Traveller was used by General Robert E. Lee throughout most of the Civil War. The iron gray horse was born in 1857 in Greenbrier County, which is now in West Virginia. He was first called Jeff Davis by Andrew Johnston, who raised him. He was renamed Greenbrier by his next owner, Captain Joseph M. Broun. Lee bought the horse from Capt. Broun for $200 during his late 1861 stay in South Carolina. Lee renamed his new mount Traveller. Traveller, who weighed about eleven hundred pounds and stood nearly sixteen hands high, served his master well. He outlived General Lee, and upon his death he was buried next to the Lee Chapel. In 1907 his remains were disinterred and displayed at the Chapel for a period of time before reburied on the front campus outside the Lee Chapel.

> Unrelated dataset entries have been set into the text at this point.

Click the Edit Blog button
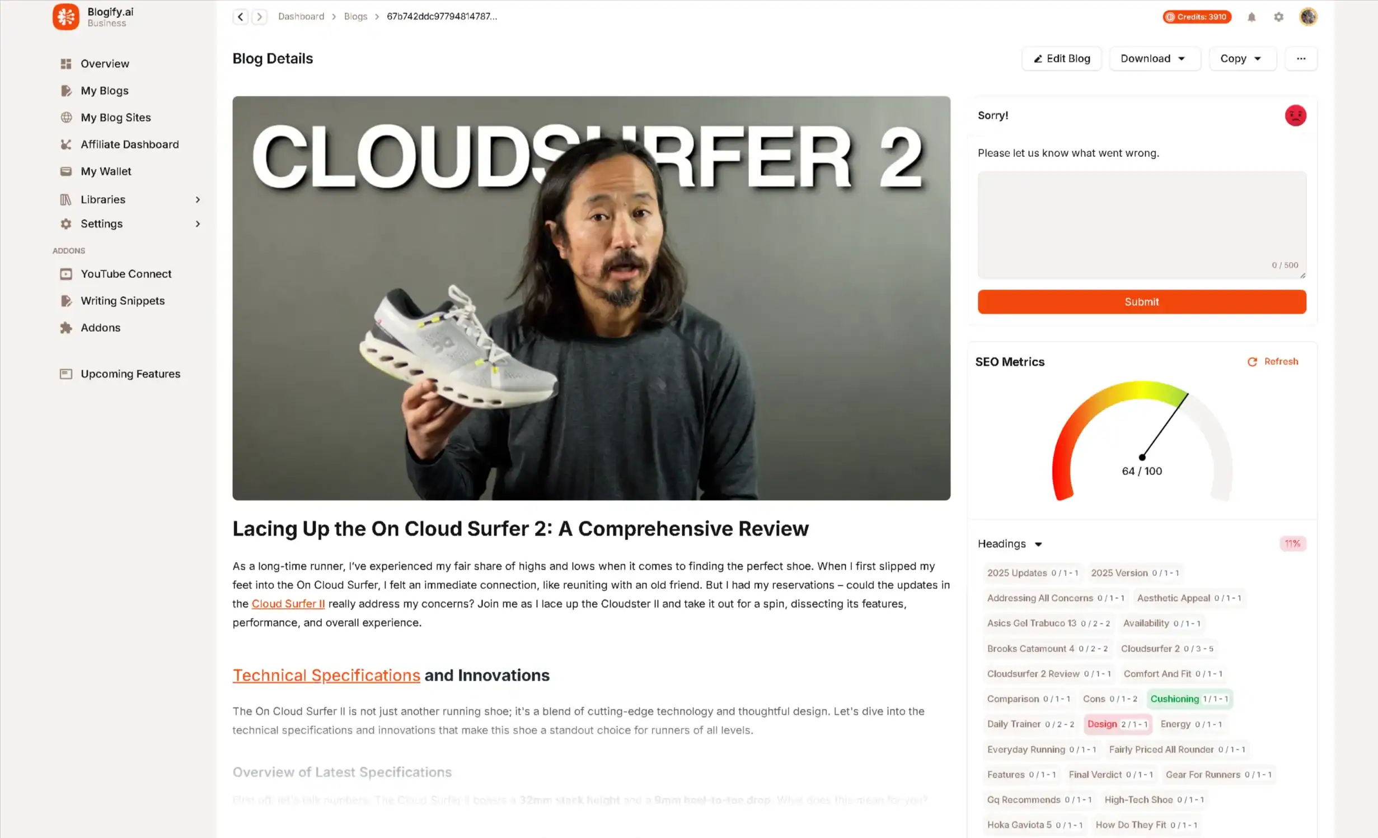The height and width of the screenshot is (838, 1378). coord(1061,58)
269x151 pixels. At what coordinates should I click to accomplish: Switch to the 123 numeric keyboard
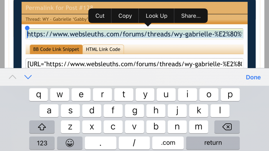[x=42, y=143]
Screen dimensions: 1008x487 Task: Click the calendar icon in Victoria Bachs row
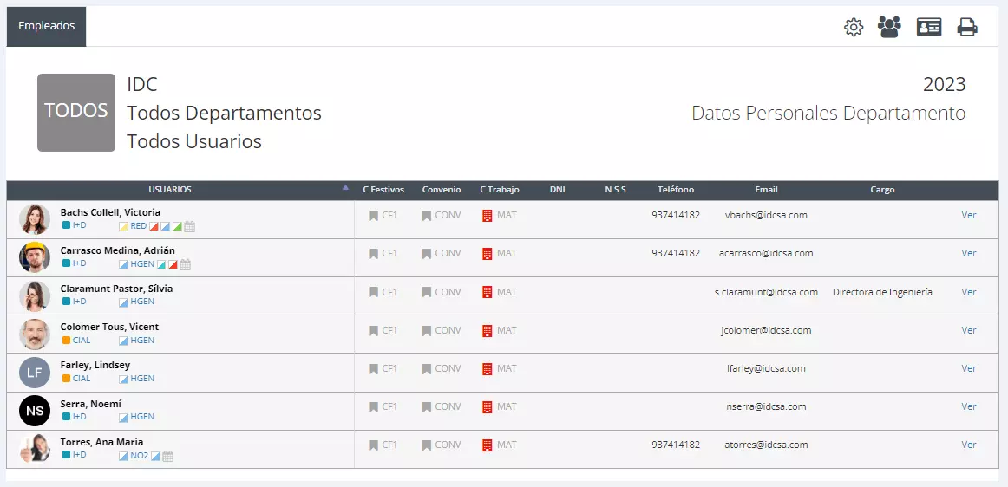coord(190,226)
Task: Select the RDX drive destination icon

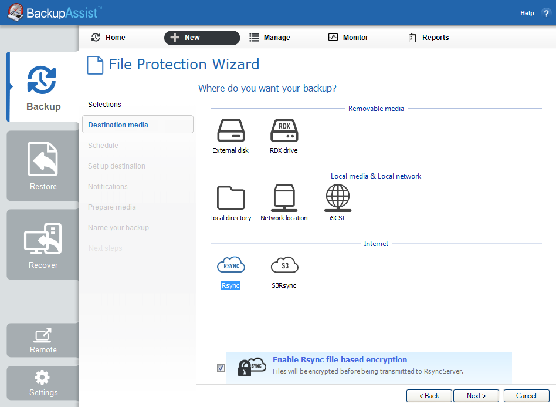Action: (x=284, y=130)
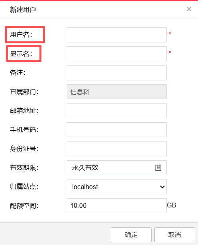The height and width of the screenshot is (245, 198).
Task: Click the 配额空间 field showing 10.00
Action: coord(117,205)
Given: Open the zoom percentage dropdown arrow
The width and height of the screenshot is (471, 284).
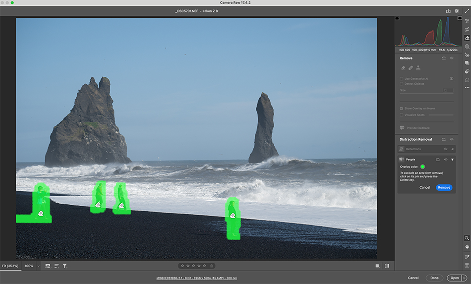Looking at the screenshot, I should [38, 266].
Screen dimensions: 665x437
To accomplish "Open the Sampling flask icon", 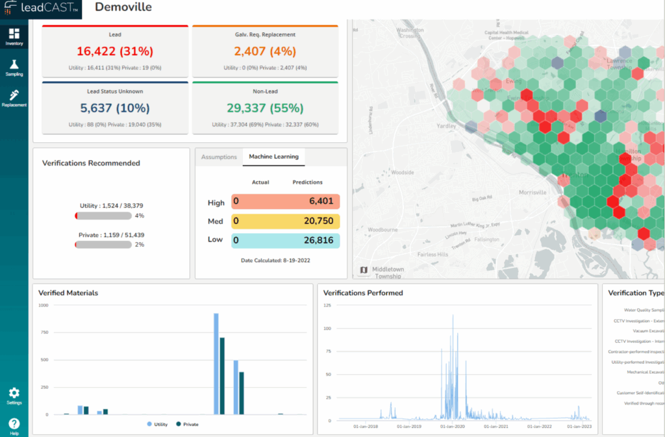I will 14,68.
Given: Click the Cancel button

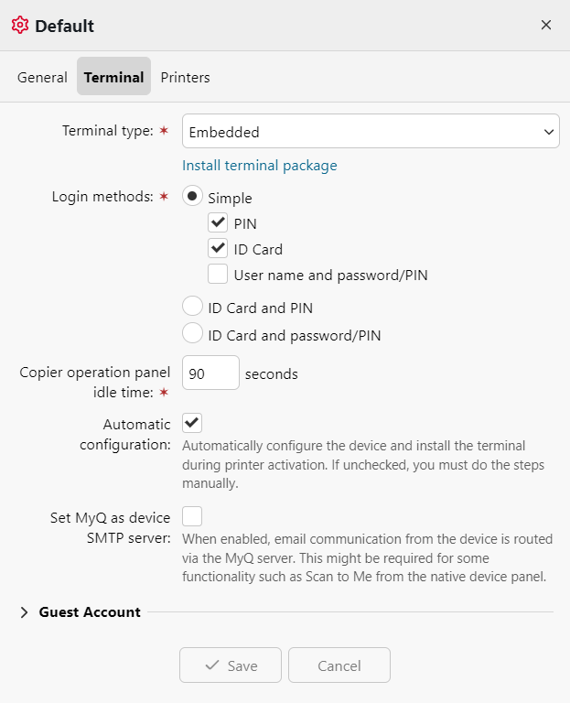Looking at the screenshot, I should pos(339,665).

The best description of Traveller was Lee's own, which he wrote in response
to Mrs. Lee's cousin Markie Williams, who wished to paint a portrait of
Traveller:
If I was an artist like you, I would draw a true picture
of Traveller; representing his fine proportions, muscular figure, deep chest,
short back, strong haunches, flat legs, small head, broad forehead, delicate
ears, quick eye, small feet, and black mane and tail. Such a picture would
inspire a poet, whose genius could then depict his worth, and describe his
endurance of toil, hunger, thirst, heat and cold; and the dangers and suffering
through which he has passed. He could dilate upon his sagacity and affection,
and his invariable response to every wish of his rider. He might even imagine
his thoughts through the long night-marches and days of the battle through which
he has passed. But I am no artist Markie, and can therefore only say he is a
Confederate grey.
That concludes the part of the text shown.